The fear could be exacerbated by the frequency of false alarms, says Rachel Rizvi, a business intelligence developer in Denver whose oldest child attends high school. Over the course of her child’s freshman year in 2022 and 2023, Rizvi says the school went into full lockdown or closed the campus for security reasons seven times—triggering text messages and e-mail alerts to parents.

“As soon as I get that e-mail, my heart jumps into my throat,” Rizvi says, “because there are no details. You have no idea if it’s happening at your child’s school [or] a school that’s close by. You don’t know if police are on site…. As a parent, you start thinking, ‘Did I see my kid for the last time this morning?’ Doing that for even an hour feels like forever.”

Rizvi says the frequent lockdowns at her child’s school are a factor in her family’s decision to move to a smaller district, where she hopes smaller schools and more personal attention will reduce the danger. “I know it can happen anywhere,” she says, “but I’m just hoping that maybe from a statistical standpoint, the odds are even slightly smaller.”

In the APA survey, parents, in particular, were impacted. Twenty-eight percent of those with kids under the age of 18 reported frequent or constant stress about mass shootings, compared with 16 percent of people without minor children. Sixty-two percent of parents said they worried their child might become a victim. Black and Hispanic adults were also more likely than non-Hispanic white adults to express fears that they or someone they know would become a victim or to report stress over mass shootings.
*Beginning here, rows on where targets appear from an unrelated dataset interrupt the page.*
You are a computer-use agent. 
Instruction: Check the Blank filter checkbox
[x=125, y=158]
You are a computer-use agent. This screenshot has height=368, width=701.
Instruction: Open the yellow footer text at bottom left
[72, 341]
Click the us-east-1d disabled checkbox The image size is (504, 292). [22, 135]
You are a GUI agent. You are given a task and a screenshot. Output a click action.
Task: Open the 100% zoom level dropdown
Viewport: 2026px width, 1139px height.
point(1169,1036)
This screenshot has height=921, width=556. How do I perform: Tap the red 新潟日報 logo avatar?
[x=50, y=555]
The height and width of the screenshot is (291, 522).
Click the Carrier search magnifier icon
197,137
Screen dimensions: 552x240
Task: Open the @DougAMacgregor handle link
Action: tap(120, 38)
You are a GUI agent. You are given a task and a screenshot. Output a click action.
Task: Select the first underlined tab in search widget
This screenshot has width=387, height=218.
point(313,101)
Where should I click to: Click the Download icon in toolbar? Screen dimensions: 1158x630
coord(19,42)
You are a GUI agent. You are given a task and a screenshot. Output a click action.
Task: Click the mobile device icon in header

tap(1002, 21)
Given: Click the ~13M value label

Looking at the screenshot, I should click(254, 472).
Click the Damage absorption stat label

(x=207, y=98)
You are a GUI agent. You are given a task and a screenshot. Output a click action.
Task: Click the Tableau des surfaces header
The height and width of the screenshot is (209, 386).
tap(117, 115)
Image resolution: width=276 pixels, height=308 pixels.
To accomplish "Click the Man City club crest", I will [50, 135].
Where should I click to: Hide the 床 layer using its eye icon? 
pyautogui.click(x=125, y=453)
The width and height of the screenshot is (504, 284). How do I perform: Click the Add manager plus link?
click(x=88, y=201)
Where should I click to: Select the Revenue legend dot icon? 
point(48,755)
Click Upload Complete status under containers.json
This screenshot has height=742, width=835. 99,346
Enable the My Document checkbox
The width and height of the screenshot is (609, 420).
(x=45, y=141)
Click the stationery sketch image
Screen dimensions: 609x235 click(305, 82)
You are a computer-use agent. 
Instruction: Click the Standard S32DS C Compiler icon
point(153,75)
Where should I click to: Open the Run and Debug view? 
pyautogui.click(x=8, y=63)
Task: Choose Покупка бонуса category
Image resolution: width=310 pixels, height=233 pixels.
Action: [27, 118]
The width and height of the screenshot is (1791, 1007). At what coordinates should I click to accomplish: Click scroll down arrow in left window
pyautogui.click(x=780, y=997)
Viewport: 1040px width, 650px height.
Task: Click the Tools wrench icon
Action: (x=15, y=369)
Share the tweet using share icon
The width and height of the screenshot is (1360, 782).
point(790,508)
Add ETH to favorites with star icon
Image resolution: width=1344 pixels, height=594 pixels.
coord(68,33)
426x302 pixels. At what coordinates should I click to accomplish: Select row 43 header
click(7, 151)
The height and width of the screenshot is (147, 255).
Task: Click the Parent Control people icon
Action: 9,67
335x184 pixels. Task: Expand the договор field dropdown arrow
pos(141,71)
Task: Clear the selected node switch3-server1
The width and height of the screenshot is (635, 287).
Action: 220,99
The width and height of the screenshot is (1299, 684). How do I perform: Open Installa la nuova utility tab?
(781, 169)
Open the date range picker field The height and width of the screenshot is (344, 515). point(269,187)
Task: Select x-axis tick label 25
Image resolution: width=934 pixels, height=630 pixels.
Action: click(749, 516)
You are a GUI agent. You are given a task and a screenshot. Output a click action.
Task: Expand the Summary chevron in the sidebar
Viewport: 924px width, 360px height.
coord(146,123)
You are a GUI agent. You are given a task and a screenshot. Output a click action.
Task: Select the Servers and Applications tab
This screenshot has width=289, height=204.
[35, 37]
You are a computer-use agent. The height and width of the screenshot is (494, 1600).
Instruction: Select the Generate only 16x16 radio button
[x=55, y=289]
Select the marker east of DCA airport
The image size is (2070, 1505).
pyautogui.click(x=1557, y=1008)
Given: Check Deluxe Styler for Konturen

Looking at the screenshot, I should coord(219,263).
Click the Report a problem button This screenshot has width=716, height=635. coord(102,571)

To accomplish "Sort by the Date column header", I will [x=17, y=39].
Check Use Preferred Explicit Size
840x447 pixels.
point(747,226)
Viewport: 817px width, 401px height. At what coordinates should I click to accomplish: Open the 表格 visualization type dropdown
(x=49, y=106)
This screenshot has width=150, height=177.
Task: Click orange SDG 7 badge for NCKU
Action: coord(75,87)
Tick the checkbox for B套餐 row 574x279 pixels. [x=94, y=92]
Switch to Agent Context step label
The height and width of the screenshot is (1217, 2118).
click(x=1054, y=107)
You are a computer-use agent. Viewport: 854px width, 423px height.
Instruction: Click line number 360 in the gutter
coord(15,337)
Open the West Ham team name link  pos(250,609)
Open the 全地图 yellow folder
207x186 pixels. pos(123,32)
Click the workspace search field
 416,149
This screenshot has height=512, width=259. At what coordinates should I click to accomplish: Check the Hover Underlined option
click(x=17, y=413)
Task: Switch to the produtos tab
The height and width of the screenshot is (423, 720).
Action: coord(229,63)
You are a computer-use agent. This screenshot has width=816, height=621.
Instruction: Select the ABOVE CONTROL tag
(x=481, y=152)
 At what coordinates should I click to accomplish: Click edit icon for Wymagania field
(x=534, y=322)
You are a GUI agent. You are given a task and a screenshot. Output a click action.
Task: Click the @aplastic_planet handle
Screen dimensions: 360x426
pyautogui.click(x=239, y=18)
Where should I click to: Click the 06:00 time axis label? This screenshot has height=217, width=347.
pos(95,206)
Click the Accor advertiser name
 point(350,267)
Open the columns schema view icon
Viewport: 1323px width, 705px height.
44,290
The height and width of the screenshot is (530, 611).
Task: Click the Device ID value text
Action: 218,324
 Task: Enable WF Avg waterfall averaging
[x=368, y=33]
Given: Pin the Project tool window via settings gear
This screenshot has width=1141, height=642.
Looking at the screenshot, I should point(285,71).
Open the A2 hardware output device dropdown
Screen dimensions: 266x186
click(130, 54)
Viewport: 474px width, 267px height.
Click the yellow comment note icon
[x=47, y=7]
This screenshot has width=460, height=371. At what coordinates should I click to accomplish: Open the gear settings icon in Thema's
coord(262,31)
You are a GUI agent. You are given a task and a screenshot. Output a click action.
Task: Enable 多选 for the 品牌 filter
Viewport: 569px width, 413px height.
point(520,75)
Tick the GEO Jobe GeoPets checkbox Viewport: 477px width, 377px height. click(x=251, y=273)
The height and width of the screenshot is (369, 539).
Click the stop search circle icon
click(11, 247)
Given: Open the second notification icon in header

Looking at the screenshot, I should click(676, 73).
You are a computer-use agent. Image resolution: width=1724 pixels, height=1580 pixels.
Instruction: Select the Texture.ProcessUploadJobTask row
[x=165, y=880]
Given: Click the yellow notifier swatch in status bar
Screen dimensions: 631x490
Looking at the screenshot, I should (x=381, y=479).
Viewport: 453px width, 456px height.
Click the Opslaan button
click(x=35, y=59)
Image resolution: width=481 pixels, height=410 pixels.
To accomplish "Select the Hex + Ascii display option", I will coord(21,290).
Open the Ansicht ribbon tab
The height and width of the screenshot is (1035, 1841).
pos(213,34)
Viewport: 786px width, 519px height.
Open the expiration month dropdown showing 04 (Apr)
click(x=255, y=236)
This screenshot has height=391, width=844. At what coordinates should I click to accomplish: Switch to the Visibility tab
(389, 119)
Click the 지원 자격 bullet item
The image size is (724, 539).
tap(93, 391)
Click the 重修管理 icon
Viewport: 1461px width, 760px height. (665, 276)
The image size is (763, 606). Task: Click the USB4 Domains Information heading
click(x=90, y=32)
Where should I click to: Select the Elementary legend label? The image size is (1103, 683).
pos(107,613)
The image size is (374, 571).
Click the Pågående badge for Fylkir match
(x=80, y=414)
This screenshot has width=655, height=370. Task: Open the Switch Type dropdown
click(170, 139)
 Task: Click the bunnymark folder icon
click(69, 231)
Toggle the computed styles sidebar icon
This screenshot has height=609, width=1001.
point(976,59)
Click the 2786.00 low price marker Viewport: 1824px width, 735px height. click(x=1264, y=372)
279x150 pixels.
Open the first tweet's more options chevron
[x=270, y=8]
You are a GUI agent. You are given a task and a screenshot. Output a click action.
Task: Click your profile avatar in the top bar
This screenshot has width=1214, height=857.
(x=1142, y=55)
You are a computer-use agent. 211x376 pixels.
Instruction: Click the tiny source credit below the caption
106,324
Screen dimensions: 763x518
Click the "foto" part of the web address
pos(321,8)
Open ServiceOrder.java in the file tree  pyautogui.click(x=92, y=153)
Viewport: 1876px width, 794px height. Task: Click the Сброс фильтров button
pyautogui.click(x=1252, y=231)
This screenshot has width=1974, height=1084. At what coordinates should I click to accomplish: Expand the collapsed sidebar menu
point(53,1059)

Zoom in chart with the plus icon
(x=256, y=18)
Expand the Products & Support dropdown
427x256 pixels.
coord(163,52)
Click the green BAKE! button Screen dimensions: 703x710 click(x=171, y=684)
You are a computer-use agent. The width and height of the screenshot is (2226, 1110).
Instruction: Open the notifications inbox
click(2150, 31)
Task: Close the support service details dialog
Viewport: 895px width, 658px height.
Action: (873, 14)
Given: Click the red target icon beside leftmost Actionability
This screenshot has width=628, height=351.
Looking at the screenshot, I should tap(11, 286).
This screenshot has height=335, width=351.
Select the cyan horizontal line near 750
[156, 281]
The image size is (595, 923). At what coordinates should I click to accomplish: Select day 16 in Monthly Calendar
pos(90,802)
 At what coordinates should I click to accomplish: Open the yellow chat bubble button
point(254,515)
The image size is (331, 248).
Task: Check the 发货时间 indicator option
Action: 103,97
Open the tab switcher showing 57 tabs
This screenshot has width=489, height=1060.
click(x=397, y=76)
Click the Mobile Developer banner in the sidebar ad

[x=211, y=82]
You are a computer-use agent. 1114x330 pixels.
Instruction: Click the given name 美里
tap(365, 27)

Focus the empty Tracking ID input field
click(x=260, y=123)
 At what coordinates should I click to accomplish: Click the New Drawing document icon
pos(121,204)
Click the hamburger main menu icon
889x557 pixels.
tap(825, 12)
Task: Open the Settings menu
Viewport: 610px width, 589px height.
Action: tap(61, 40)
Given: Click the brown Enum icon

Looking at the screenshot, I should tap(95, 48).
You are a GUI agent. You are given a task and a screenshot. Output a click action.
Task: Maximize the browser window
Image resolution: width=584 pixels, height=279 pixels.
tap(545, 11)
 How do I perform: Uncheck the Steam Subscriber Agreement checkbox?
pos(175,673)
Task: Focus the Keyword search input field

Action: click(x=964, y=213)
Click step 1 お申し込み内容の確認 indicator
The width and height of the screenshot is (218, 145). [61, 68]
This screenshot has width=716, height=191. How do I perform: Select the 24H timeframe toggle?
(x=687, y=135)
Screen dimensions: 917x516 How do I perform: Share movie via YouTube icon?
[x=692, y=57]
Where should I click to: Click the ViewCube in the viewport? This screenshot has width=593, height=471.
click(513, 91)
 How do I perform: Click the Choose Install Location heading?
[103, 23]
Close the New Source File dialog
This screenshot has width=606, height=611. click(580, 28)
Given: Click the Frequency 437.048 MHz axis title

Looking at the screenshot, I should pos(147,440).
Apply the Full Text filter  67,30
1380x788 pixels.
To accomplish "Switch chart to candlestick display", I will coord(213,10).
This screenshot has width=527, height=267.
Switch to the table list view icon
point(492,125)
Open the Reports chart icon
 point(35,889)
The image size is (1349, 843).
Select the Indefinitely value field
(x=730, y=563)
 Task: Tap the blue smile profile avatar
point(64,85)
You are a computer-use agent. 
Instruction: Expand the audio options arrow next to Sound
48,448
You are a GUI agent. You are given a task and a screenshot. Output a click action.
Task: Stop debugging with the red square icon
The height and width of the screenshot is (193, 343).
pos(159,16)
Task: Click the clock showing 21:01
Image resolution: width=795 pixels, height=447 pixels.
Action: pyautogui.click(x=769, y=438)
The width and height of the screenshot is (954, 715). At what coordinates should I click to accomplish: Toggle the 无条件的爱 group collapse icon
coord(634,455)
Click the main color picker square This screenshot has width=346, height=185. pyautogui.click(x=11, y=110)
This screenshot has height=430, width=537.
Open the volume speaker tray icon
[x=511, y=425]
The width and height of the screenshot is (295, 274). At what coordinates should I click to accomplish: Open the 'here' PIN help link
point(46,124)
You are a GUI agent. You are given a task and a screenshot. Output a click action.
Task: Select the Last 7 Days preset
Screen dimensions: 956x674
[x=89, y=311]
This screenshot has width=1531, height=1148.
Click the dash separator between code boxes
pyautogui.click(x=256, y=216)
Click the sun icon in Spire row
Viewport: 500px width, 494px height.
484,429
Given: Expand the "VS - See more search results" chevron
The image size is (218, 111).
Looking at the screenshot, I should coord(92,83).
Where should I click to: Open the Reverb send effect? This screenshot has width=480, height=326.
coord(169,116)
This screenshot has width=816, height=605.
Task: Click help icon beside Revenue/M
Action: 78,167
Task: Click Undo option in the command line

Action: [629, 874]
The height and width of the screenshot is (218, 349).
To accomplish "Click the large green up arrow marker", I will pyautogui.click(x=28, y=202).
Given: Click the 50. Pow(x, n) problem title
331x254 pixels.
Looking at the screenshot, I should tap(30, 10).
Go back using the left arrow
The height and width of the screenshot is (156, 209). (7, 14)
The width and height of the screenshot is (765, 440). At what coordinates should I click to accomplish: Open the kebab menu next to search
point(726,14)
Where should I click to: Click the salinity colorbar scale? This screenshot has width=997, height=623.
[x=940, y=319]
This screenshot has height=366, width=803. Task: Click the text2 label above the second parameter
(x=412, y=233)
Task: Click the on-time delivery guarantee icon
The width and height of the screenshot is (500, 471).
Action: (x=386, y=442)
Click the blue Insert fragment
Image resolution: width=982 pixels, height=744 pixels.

There are no firm numbers on how many people experience so much stress that they lose the ability to function well in daily life—but there are hints that a subset of people struggle a lot. For instance, in a paper published this month in JMIR Public Health and Surveillance, researchers reported a spike in calls to a mental health crisis line after the 2022 shooting at an elementary school in Uvalde, Tex. There was also an accompanying increase in conversations about firearms and grief.

Lee’s new work suggests that certain symptoms are associated with poor coping. His new screening questionnaire  focuses on five symptoms to determine whether anxiety might be affecting a person’s daily functioning. One symptom is appetite change when thinking about mass shooting, indicating high levels of stress and fear, Lee says. Another is a physical response such as sweating or a pounding heart when thinking about these events. Such symptoms indicate that a person’s “fight-or-flight” response is kicking in, putting the body on high alert.

Dreaming about mass shootings and experiencing hypervigilance are two more signs that a person’s mental processes are in “a mode of anxiety,” Lee says. Finally, avoidant behavior—such as staying home for fear of a mass shooting—is another sign. Experiencing these symptoms for several days over a two-week period may indicate the need for mental health support, he says.

Fortunately there are highly effective treatments for anxiety, Lee says, including cognitive behavioral therapy delivered virtually. Another strategy for better coping might be to limit media exposure to information about mass shootings. In a 2019 paper published in Science Advances, Silver and her colleagues found that people who read or watched a lot of news about the Boston Marathon bombing in 2013 became more distressed, which in turn led them to consume more media during the Pulse nightclub shooting in Orlando, Fla., in 2016, leading to still more worry. The effects of this exposure seem to be cumulative.

“We don’t see people becoming habituated,” Silver says. “Instead we see that there is increased anxiety.”